— Dobrze, Penkroffie, powtarzam ci raz jeszcze, że spuszczamy się na ciebie.
— A! — zawołał Penkroff — co za szkoda, że tu nie mamy latarni morskiej!
— Tak — odpowiedział Harbert — zwłaszcza, że tym razem pan Cyrus jest z nami, nie zapali więc nam ognia jak wówczas, abyśmy się według niego mogli kierować.
— Rzeczywiście, kochany Cyrusie, nie podziękowaliśmy ci dotąd, bo gdyby nie ten ogień, zabłądzilibyśmy.
— Jaki ogień? — zapytał Cyrus zdziwiony.
— Ten, panie Cyrusie — rzekł Penkroff — który zapaliłeś na płaszczyźnie Pięknego Widoku w nocy z 19 na 20 października, gdyśmy wracali z wyspy Tabor.
— A! tak, tak!... W istocie był to dobry pomysł — odpowiedział inżynier.
— Teraz zaś Ayrtonowi nie przyjdzie to na myśl, a prócz niego niema tam już nikogo.

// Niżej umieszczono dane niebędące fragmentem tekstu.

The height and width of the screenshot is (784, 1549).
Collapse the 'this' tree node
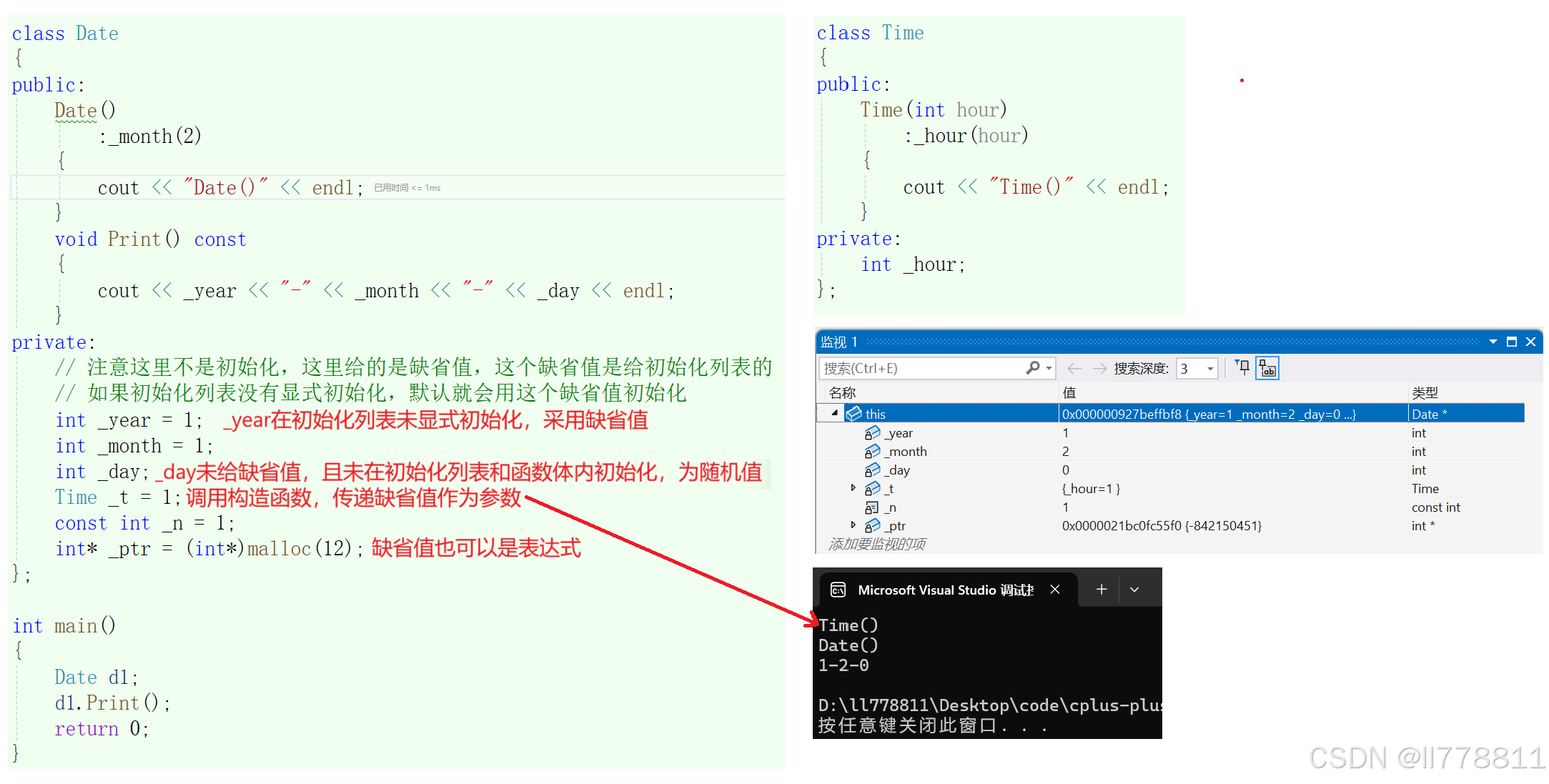click(834, 413)
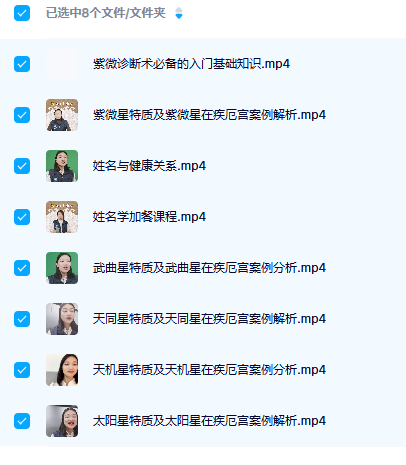406x465 pixels.
Task: Uncheck the 武曲星特质 video checkbox
Action: 22,268
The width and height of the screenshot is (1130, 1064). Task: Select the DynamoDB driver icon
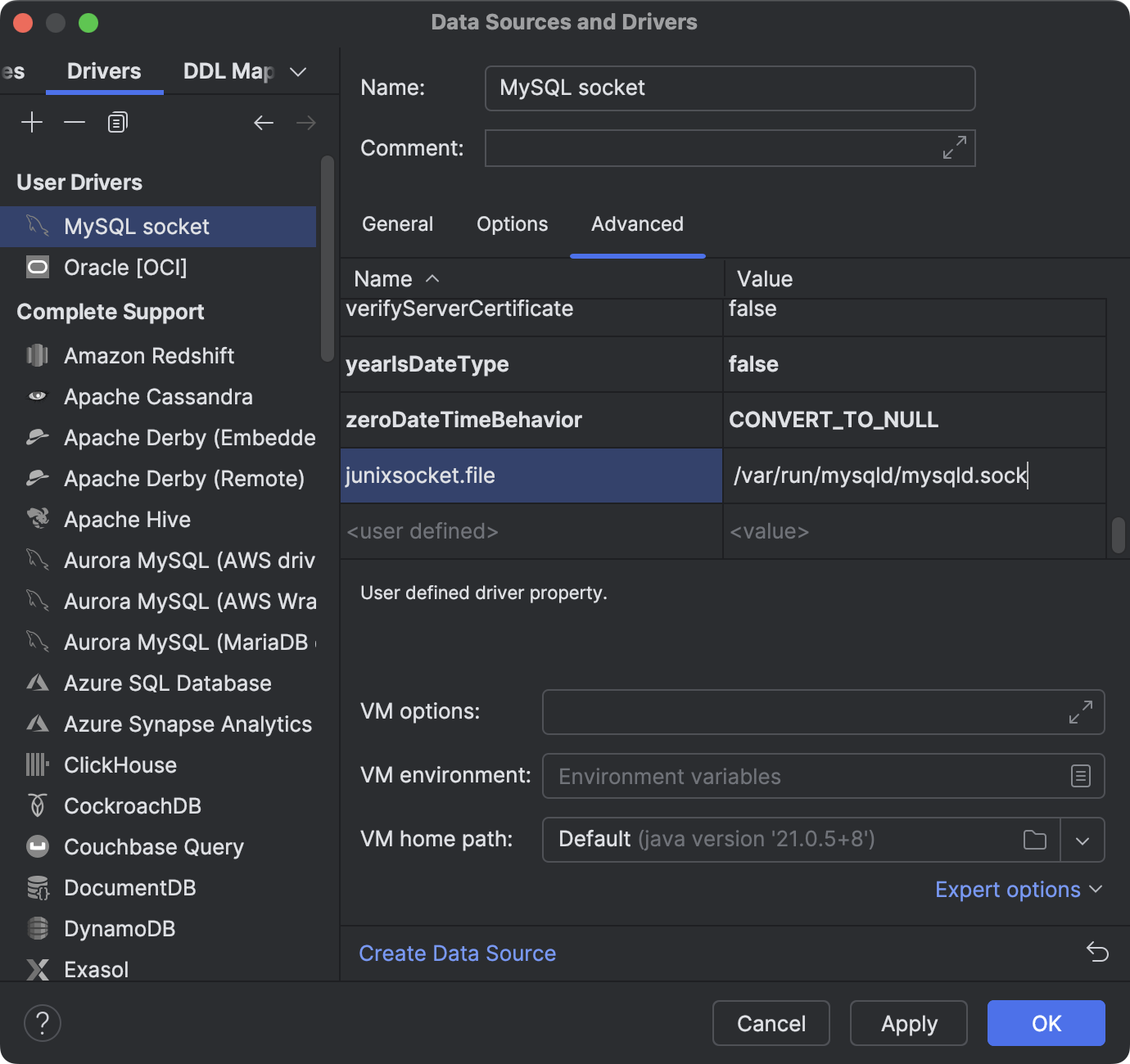(x=37, y=928)
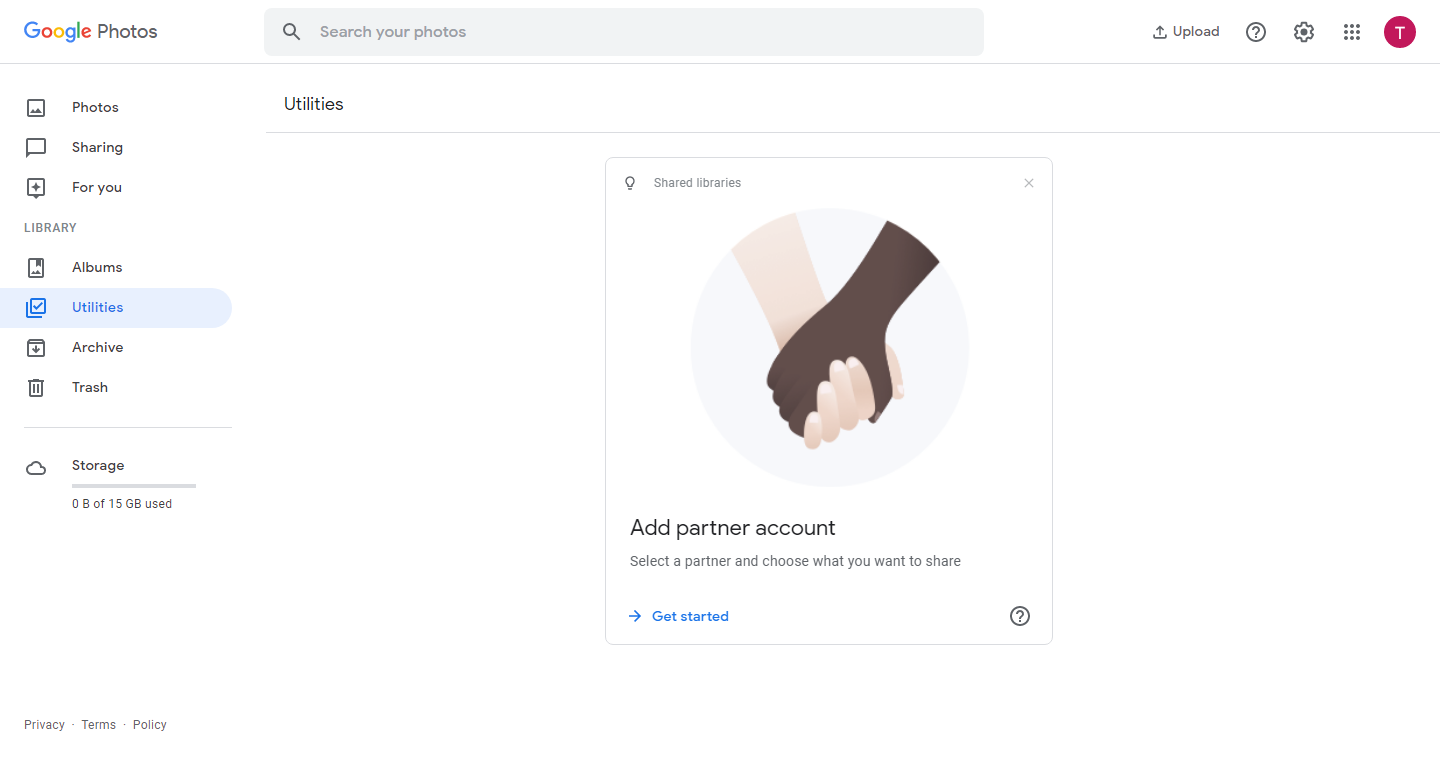The image size is (1440, 757).
Task: Click the Trash bin icon
Action: pos(36,387)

— Tak, niema nikogo — powtórzył Cyrus.
W kilka minut później, gdy reszta towarzystwa zajęta była rozmową, Cyrus zbliżył się do reportera i rzekł do niego cicho:
— Mogę ci zaręczyć, Gedeonie, że w nocy z 19 na 20 października nie zapaliłem ognia ani na płaszczyźnie Pięknego Widoku, ani na żadnej innej części wyspy!

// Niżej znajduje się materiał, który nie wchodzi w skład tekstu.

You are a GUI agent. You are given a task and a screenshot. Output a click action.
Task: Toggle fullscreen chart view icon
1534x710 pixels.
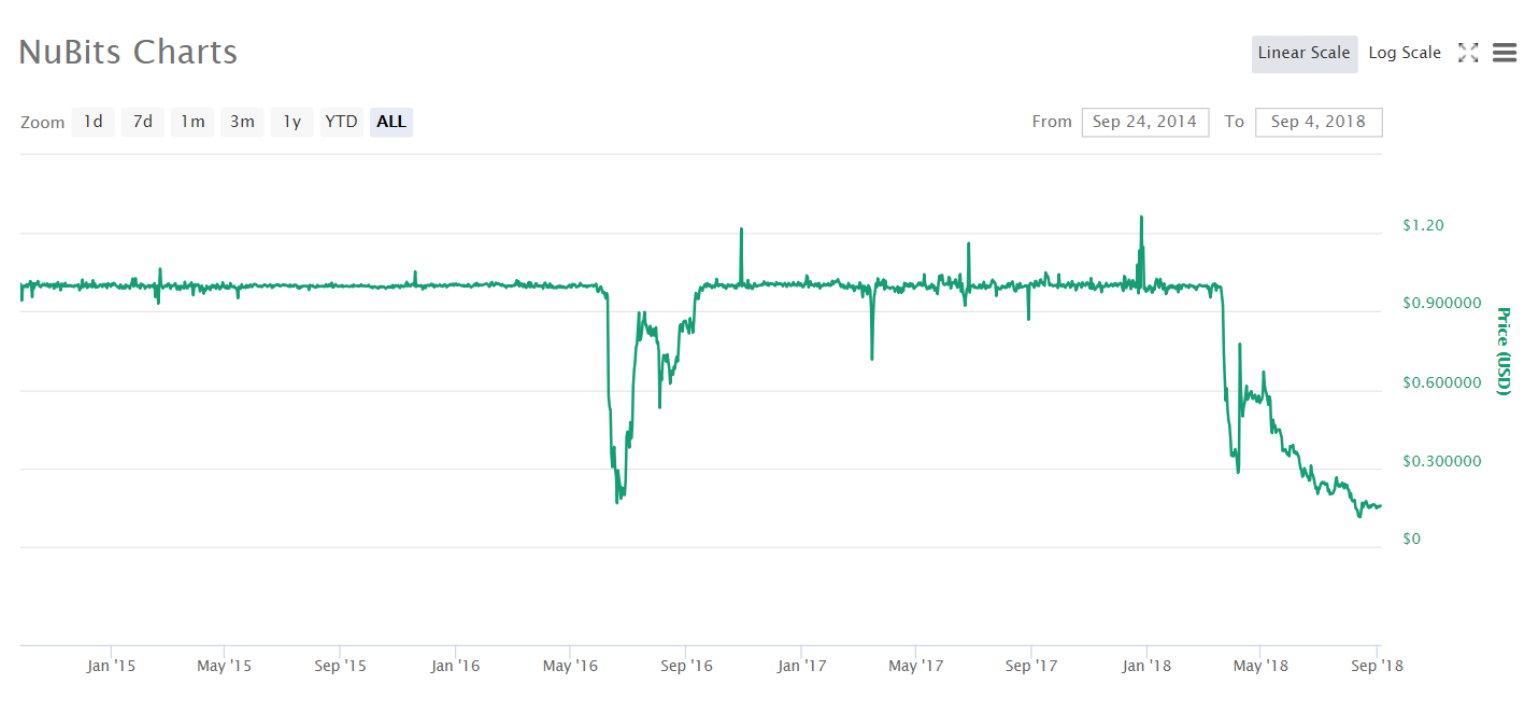(x=1468, y=53)
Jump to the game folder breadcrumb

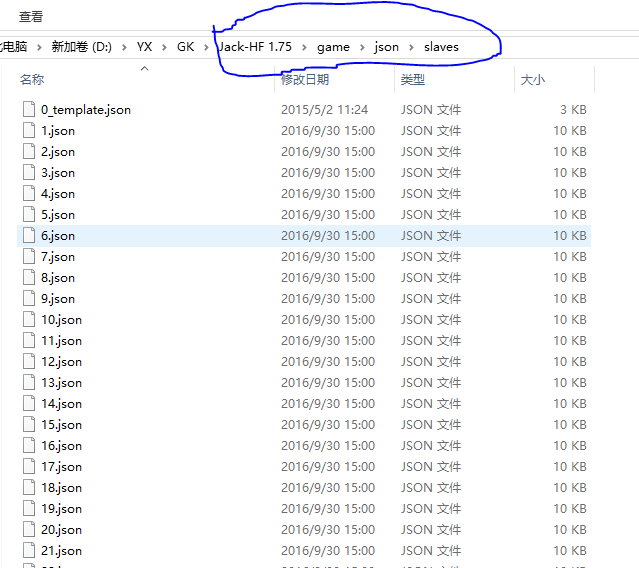[x=333, y=47]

— Któż go zatem rozniecił?
— Nie wiem. Jest to nowa tajemnica bardzo zdumiewająca.
Przepowiednie Penkroffa ziściły się. Wiatr wzmagał się stopniowo, statek już o szóstej godzinie znajdował się naprzeciwko zatoki, lecz odpływ morza nie pozwolił mu wpłynąć do niej. Marynarz rozwinął trójkątny żagiel na wielkim maszcie i, zwróciwszy statek przodem ku ziemi, pozostał na pełnem morzu.

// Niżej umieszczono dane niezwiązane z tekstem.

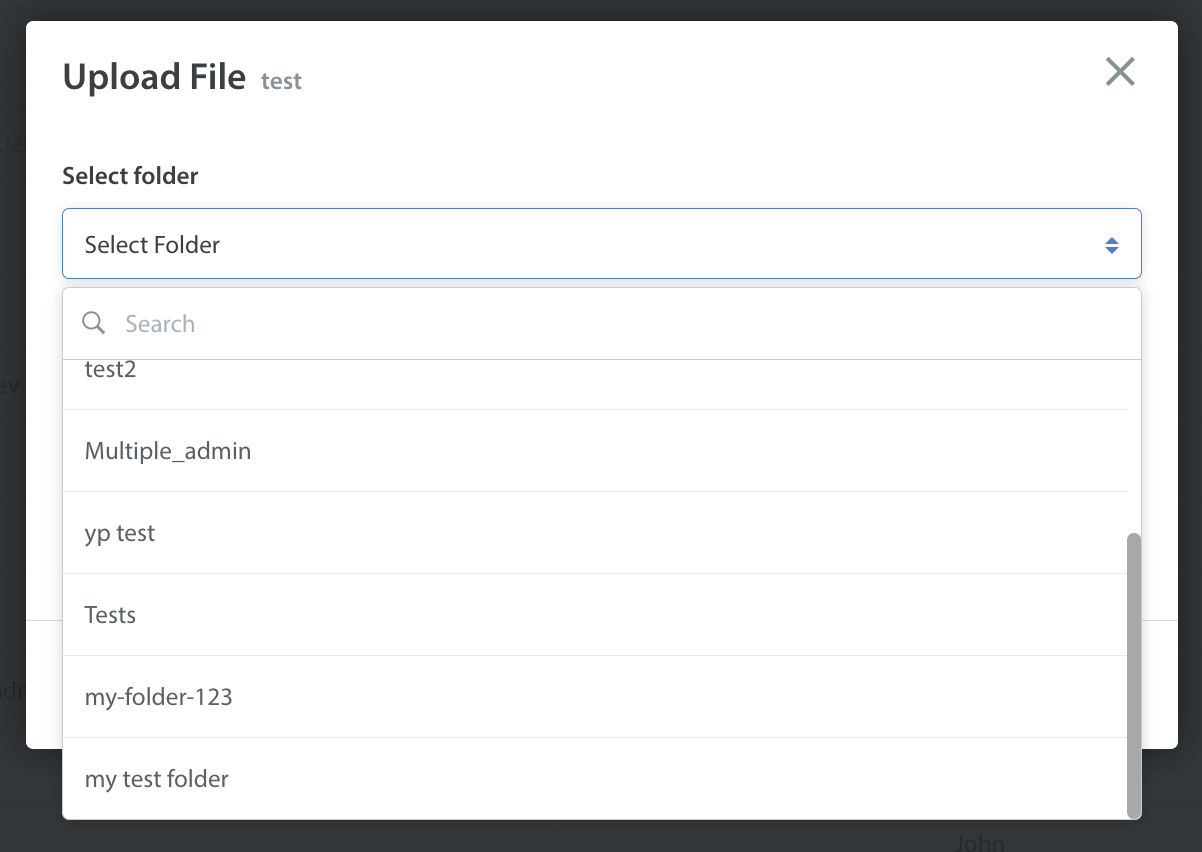
Task: Close the Upload File dialog
Action: pyautogui.click(x=1119, y=72)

Szczęściem, choć wiatr dął gwałtownie, morze pod osłoną brzegów nie było zbyt burzliwe, nie trzeba więc było obawiać się uderzeń fali, bardzo niebezpiecznych dla mniejszych statków. Wreszcie o piątej z rana Bonawentura stanął na kotwicy przy ujściu Mercy. Ayrton czekał na kolonistów nad brzegiem, a Jow wybiegł naprzeciwko nich, skacząc i pomrukując radośnie.